Jacques betreibt eine kleine Weinhandlung. Gegenüber seiner Kundschaft gibt er sich ziemlich zugeknöpft und macht aus seiner Unzufriedenheit keinen Hehl. Den ganzen Tag muss er schuften – Regale einräumen, ausräumen und pausenlos Kunden, die keine Ahnung von Wein haben, bedienen. Aus Frust gönnt er sich selbst reichlich vom einen oder anderen Tropfen. Da stolpert eines Tages die schüchterne Hortense auf der Suche nach einem guten Wein in seinen Laden.  Rot oder weiß – keine Ahnung. Den bisher besten habe sie am Sonntag in der Messe getrunken, erzählt sie Jacques. Den Wein möchte sie zusammen mit den Obdachlosen genießen, mit denen sie einmal in der Woche zusammen speist. Gerade hat sie sich für eine richtig gute Flasche für 48 Euro entschieden, für ihre Obdachlosen ist ihr nichts zu teuer, als es vor dem Geschäft zu einem Polizeieinsatz kommt. Ins benachbarte Juweliergeschäft wurde eingebrochen, der Täter flüchtet in den Weinladen und bittet Jacques und Hortense, ihn nicht zu verraten. Denn Steve ist als Strafgefangener auf Freigang schon in der Bredouille. Wenn er jetzt erwischt wird, kann er seine baldige Freilassung vergessen. Er müsse stehlen, um an Geld zu kommen, da ihm niemand die Chance auf Arbeit innerhalb eines Resozialisierungsprojekts gibt, erklärt er. Hortense versteht das und überredet Jacques in ihrer unendlichen Nächstenliebe, Steve zunächst entkommen zu lassen und ihn dann in einem vom Gefängnis finanzierten Jobprojekt wieder sozial zu integrieren. Die Aussicht auf eine kostenlose Aushilfe überzeugt Jacques.
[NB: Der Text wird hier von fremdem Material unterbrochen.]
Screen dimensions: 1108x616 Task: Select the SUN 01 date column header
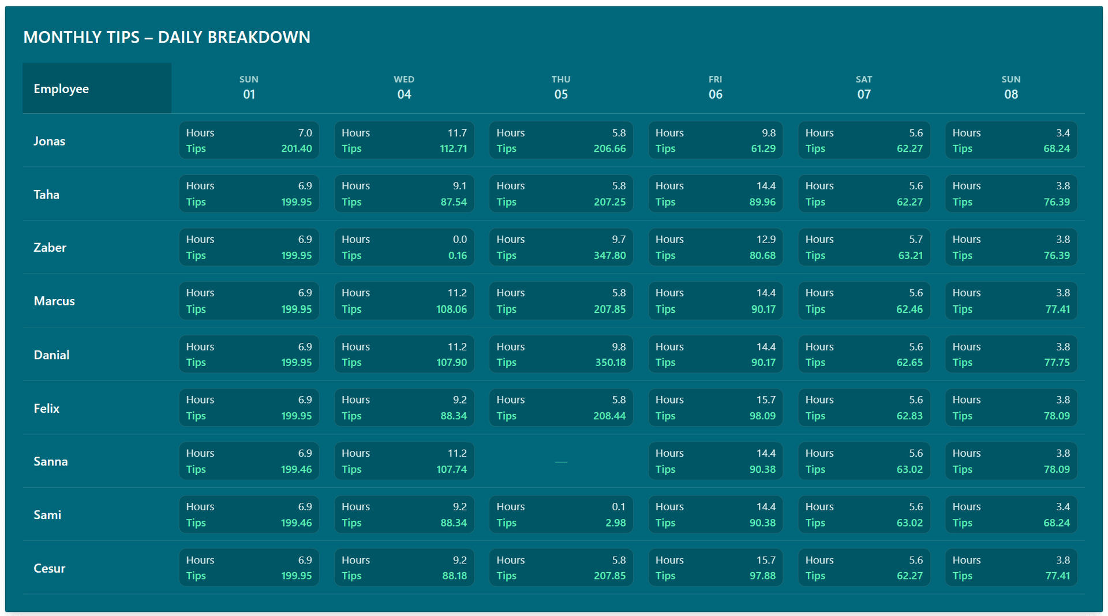249,88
Außerdem hat diese irgendwie aus der Zeit gefallene Frau sein Herz berührt, um das er vor langer Zeit einen Ring aus Eisen gelegt hat. Steve indes beweist ein ausgezeichnetes Näschen für Wein und für unausgesprochene Gefühle sowie ein großes Talent, seine Mitmenschen emotional aus der Reserve zu locken.

Kleinod aus gewitzten Dialogen und Spannungsmomenten

Liebevoll und warmherzig schreibt Ivan Galbérac über die Ängste nicht mehr ganz junger Frauen und Männer, sich nach Enttäuschungen, Verletzungen oder gar Schicksalsschlägen wieder auf das Leben und die Liebe einzulassen. Regisseur Jens Kerbel mag den trockenen, lakonischen Witz dieser typisch französischen Liebeskomödie. Ihre besondere Qualität: Trotz ihres Charmes und aller Leichtigkeit scheue sie nicht davor zurück, auch in Abgründe zu schauen: Hortense wird von ihrem unerfüllten Kinderwunsch getrieben, Jaques hat sein Kind bei einem Unfall verloren.
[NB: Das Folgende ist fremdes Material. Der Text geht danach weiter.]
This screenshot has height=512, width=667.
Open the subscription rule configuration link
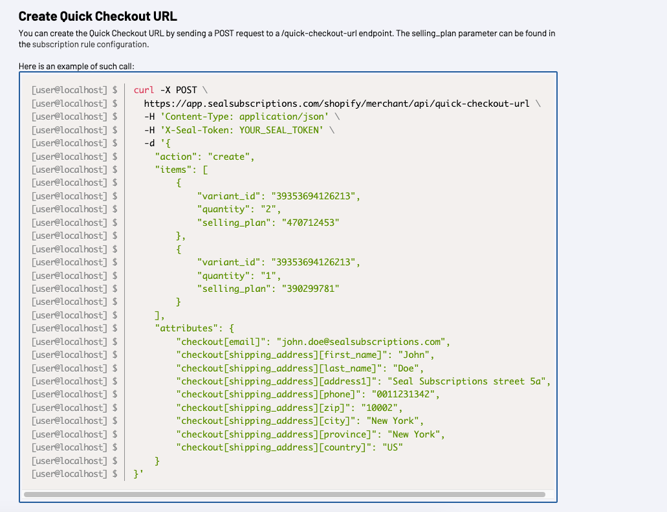pyautogui.click(x=90, y=45)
Darüber hinaus ist »Weinprobe für Anfänger‹ ein Kleinod aus Präzision, Finesse, gewitzten Dialogen und genau dosierten Spannungsmomenten. Ein so durch und durch perfekt gebauter Text ist selten. Das Ergebnis ist ein komödiantisches Feuerwerk.« (Paris Match) Dem schließt sich auch die Hamburger Morgenpost an: »Dieses Schauspiel von Ivan Calbérac ist ein charmanter Knaller.«

Ivan Calbérac, geboren 1970, ist ein sehr erfolgreicher und vielfach mit Preisen ausgezeichneter französischer Regisseur, Dramatiker, Drehbuchautor, Filmproduzent und Schriftsteller. In Deutschland ist er vor allem als Regisseur und Drehbuchautor bekannt, sein Film »Frühstück bei Monsieur Henri«, eine Adaption seines gleichnamigen erfolgreichen Theaterstücks, lockte allein 2016 auch hierzulande über 500.000 Zuschauer in die Kinos. Außerdem verfilmte er 2019 seinen Debütroman »Venise n’est pas en Italie« (dt. Der Sommer mit Pauline) der 2015 in Frankreich sofort zum Bestseller aufgestiegen und parallel auch in Deutschland erschienen war. »Weinprobe für Anfänger« inszenierte Calbérac selbst im Januar 2019 in Paris und erhielt im selben Jahr den Prix Molière, den renommiertesten französischen Theaterpreis, in der Kategorie Beste Komödie. Welche Wertschätzung Calbérac mittlerweile als Autor auch in Deutschland genießt, wird daran deutlich, dass sein allerneuestes Stück »Un Amour de Jeunesse« (dt. Jugendliebe) im November 2019 in Bielefeld uraufgeführt wurde, bevor es der Autor selbst im Januar 2020 in Paris inszenierte.